Problem to work on: Copy the items below word for word, from the line containing "Where should I" up to and including the final line of the items. Leave the pictures out of your copy.

(Rows from a screen grounding dataset)
▬▬▬▬▬▬▬▬▬▬
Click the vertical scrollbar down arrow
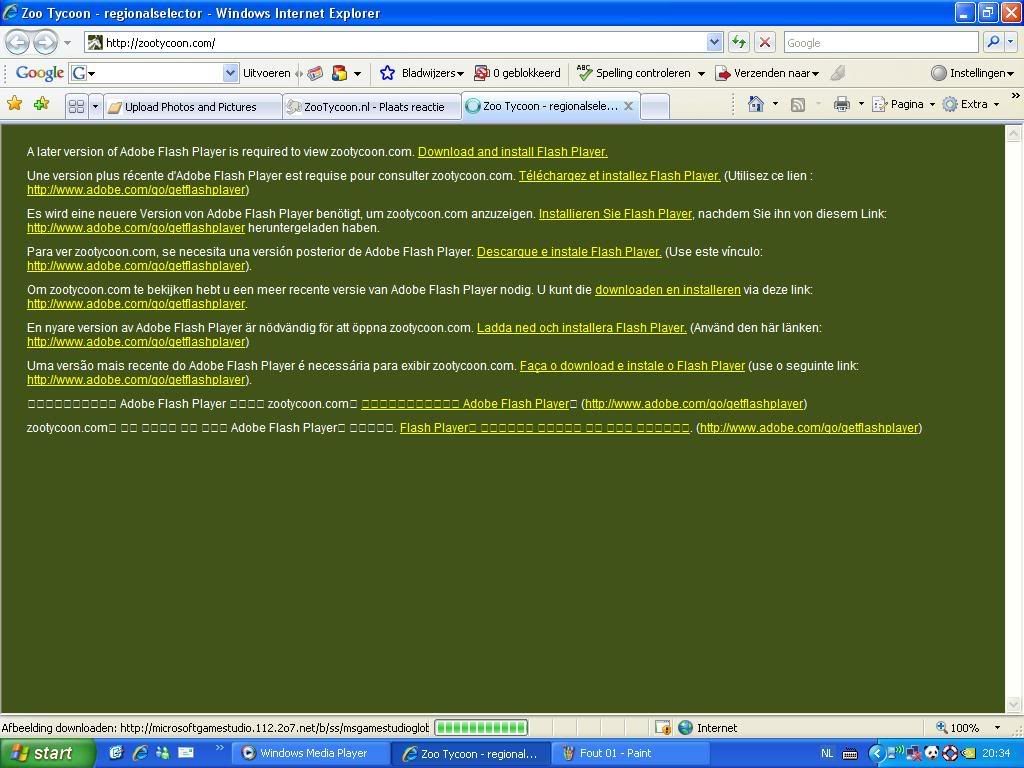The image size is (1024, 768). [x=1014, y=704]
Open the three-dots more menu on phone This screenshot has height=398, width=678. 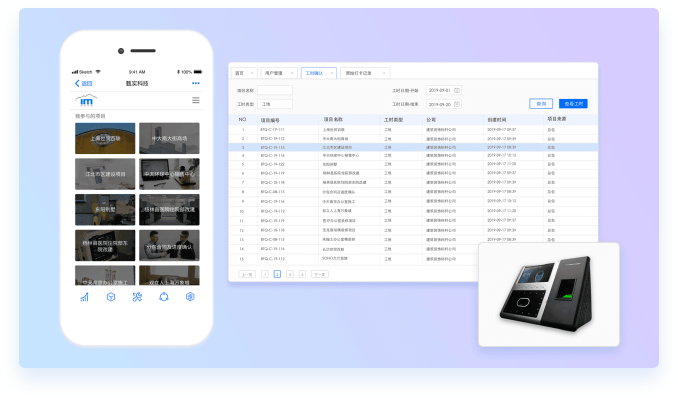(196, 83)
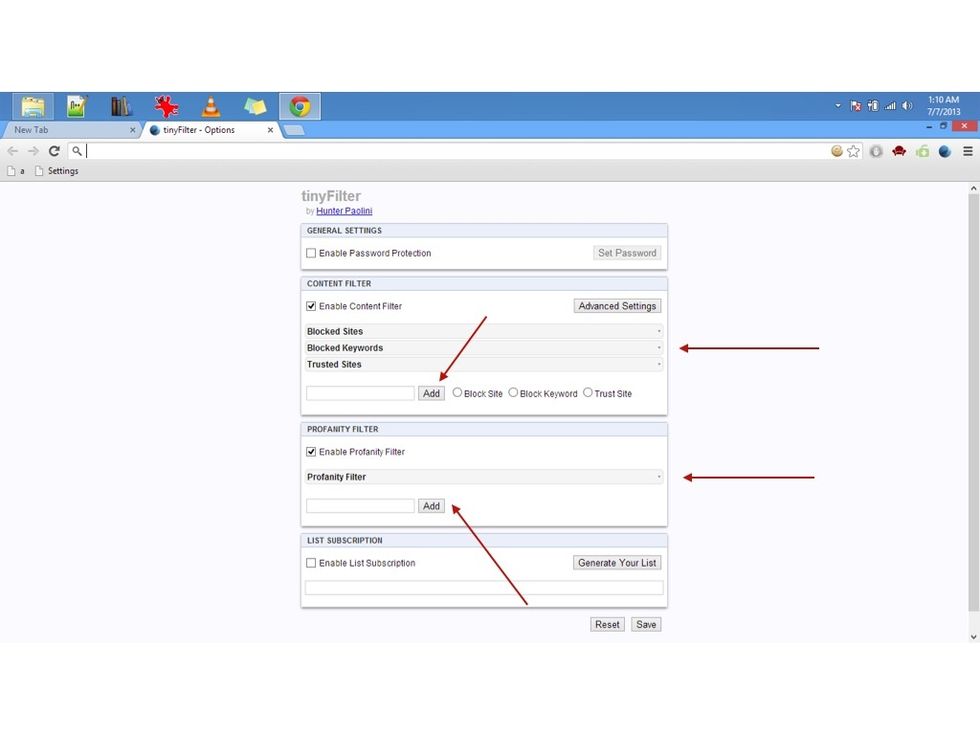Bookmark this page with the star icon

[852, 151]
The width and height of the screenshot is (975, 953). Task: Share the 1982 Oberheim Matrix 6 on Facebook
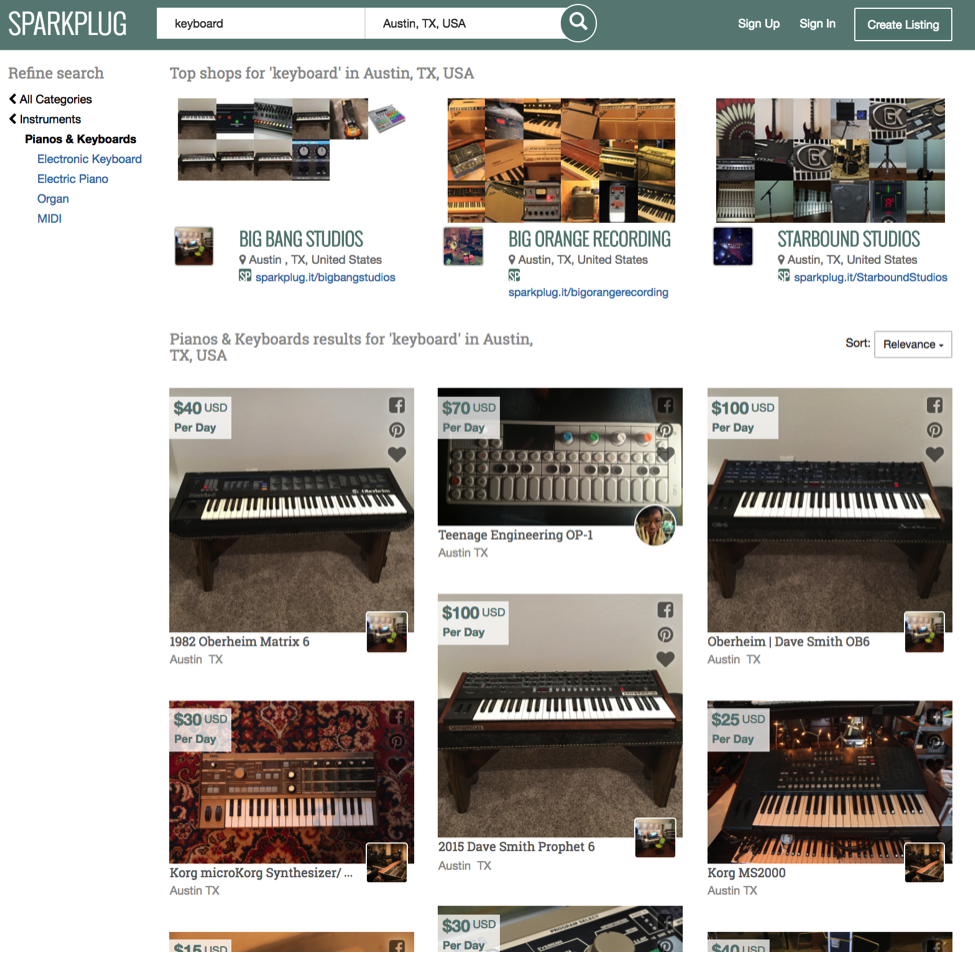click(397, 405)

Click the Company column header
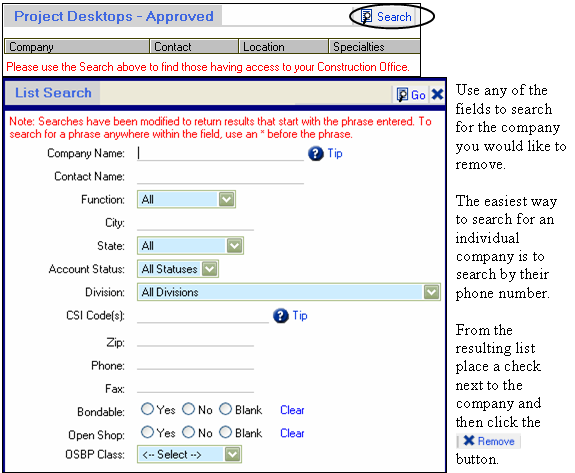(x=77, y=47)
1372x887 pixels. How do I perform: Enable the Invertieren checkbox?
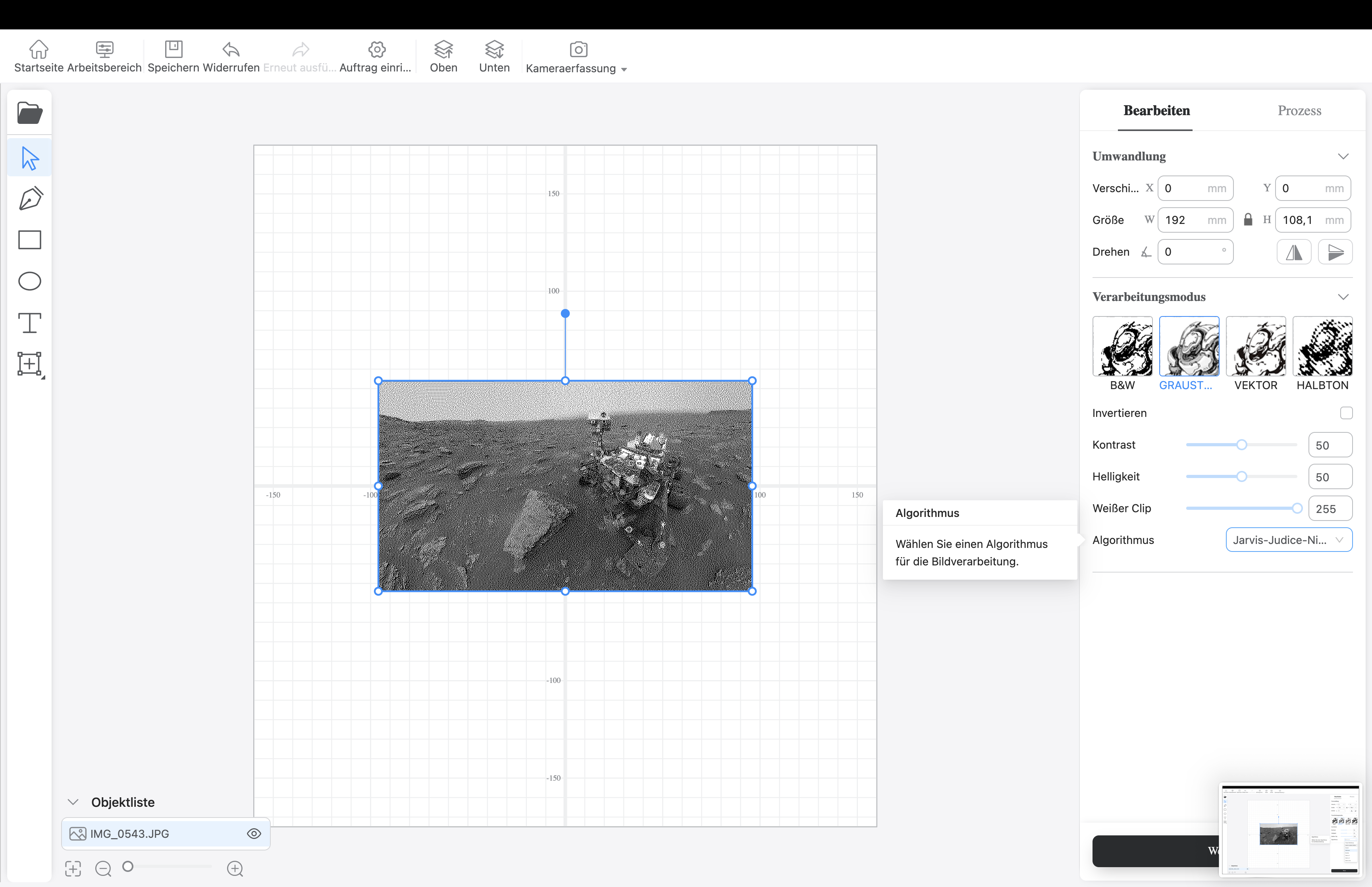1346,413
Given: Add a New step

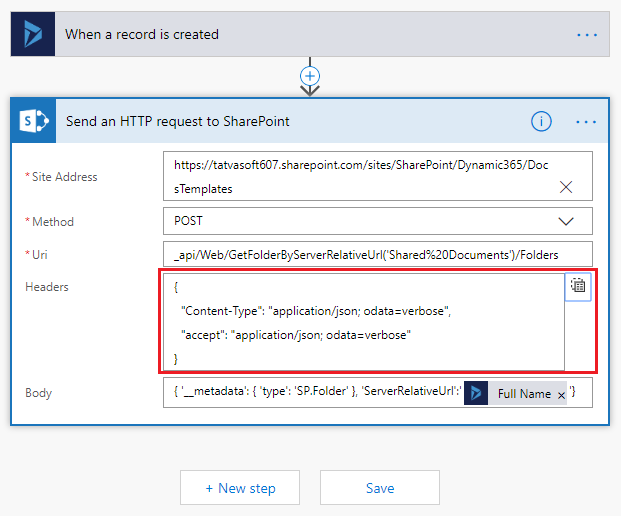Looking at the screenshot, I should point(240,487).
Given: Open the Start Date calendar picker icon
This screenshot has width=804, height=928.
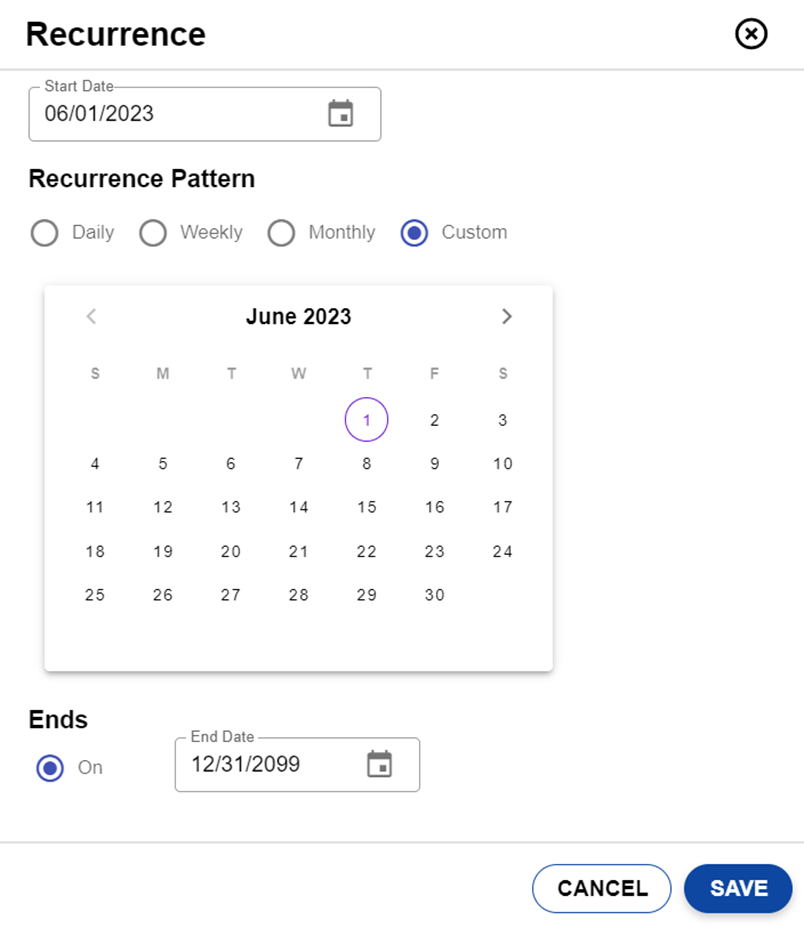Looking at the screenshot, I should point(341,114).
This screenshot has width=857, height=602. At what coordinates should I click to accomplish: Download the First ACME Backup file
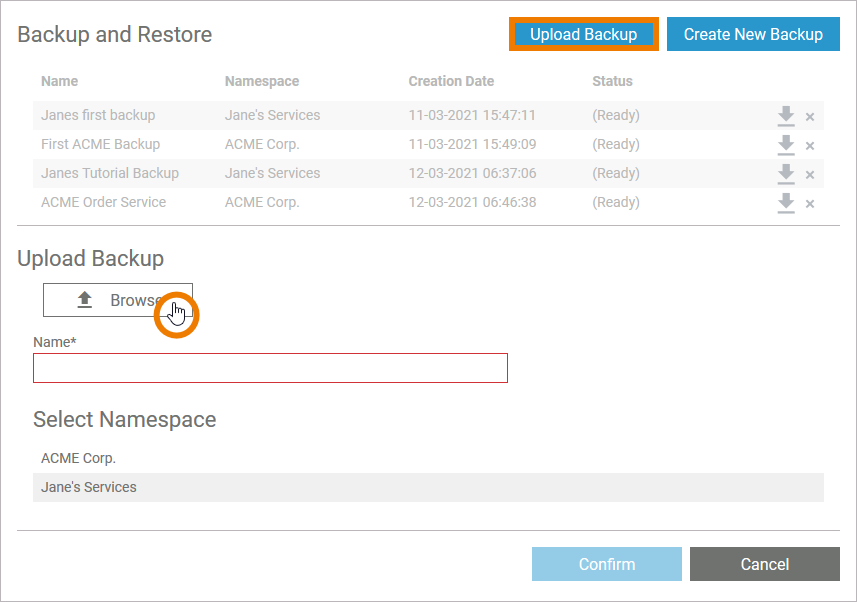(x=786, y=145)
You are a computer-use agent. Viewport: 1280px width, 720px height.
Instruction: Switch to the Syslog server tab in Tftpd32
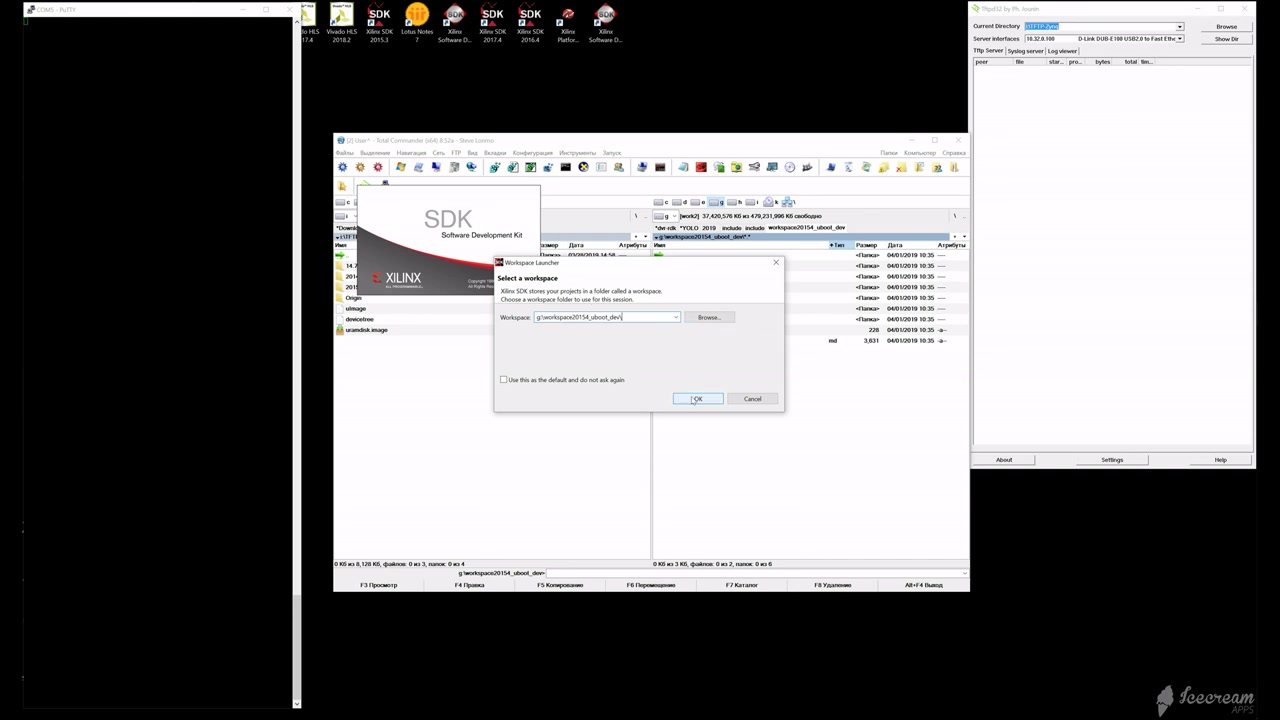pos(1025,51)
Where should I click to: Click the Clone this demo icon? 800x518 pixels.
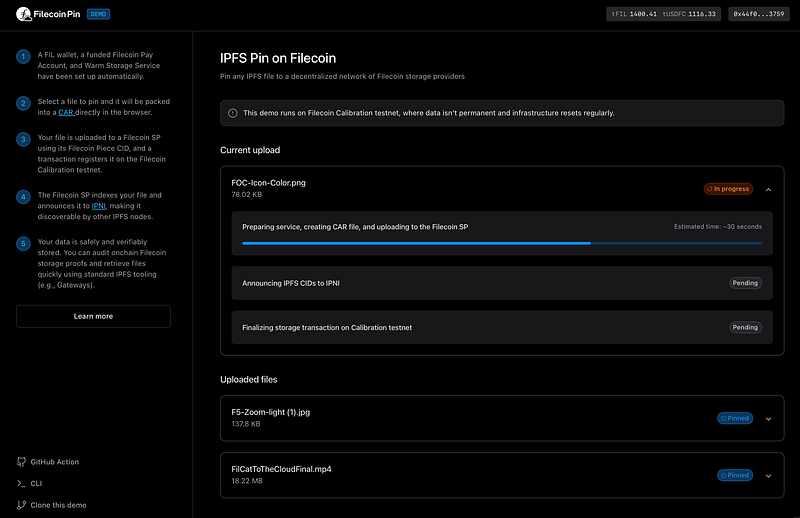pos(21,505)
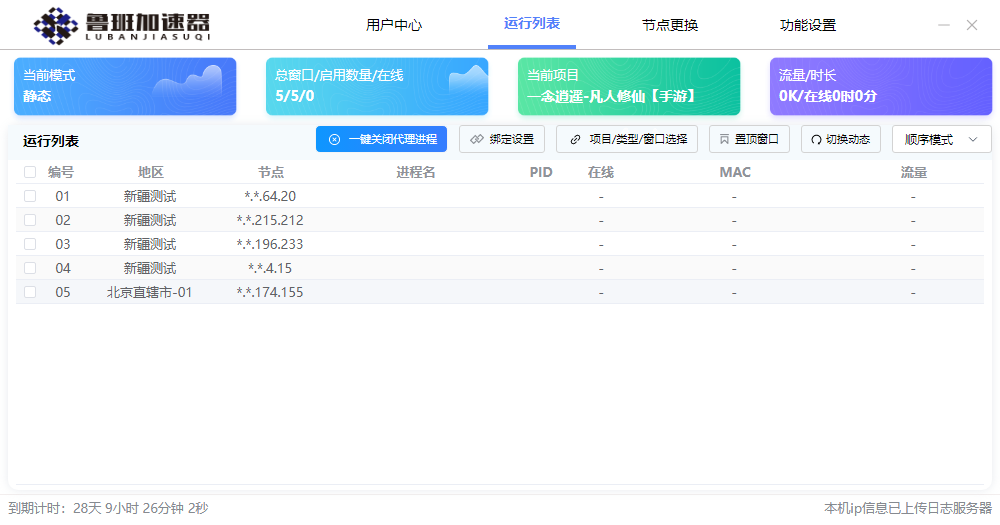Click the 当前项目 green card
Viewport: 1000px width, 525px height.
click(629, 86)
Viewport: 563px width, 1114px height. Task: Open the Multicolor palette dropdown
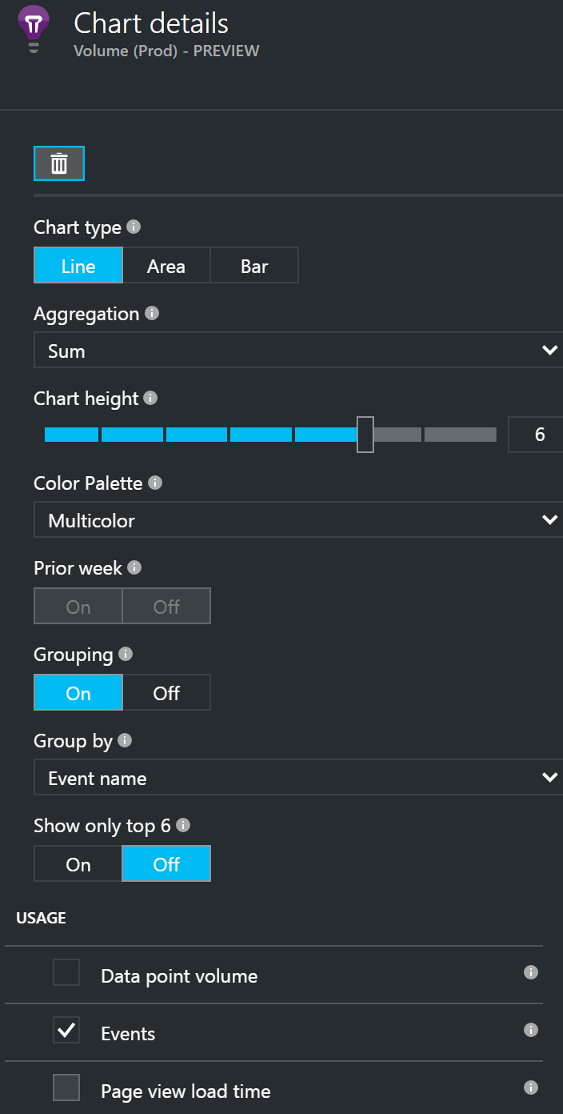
▬▬▬▬▬▬▬▬▬▬
Task response:
Where should I click to: Click the Clone this demo icon? 800x518 pixels.
pos(21,505)
Click the 当前项目 green card
Viewport: 1000px width, 525px height.
click(629, 86)
Viewport: 563px width, 1114px height. Task: Open the Multicolor palette dropdown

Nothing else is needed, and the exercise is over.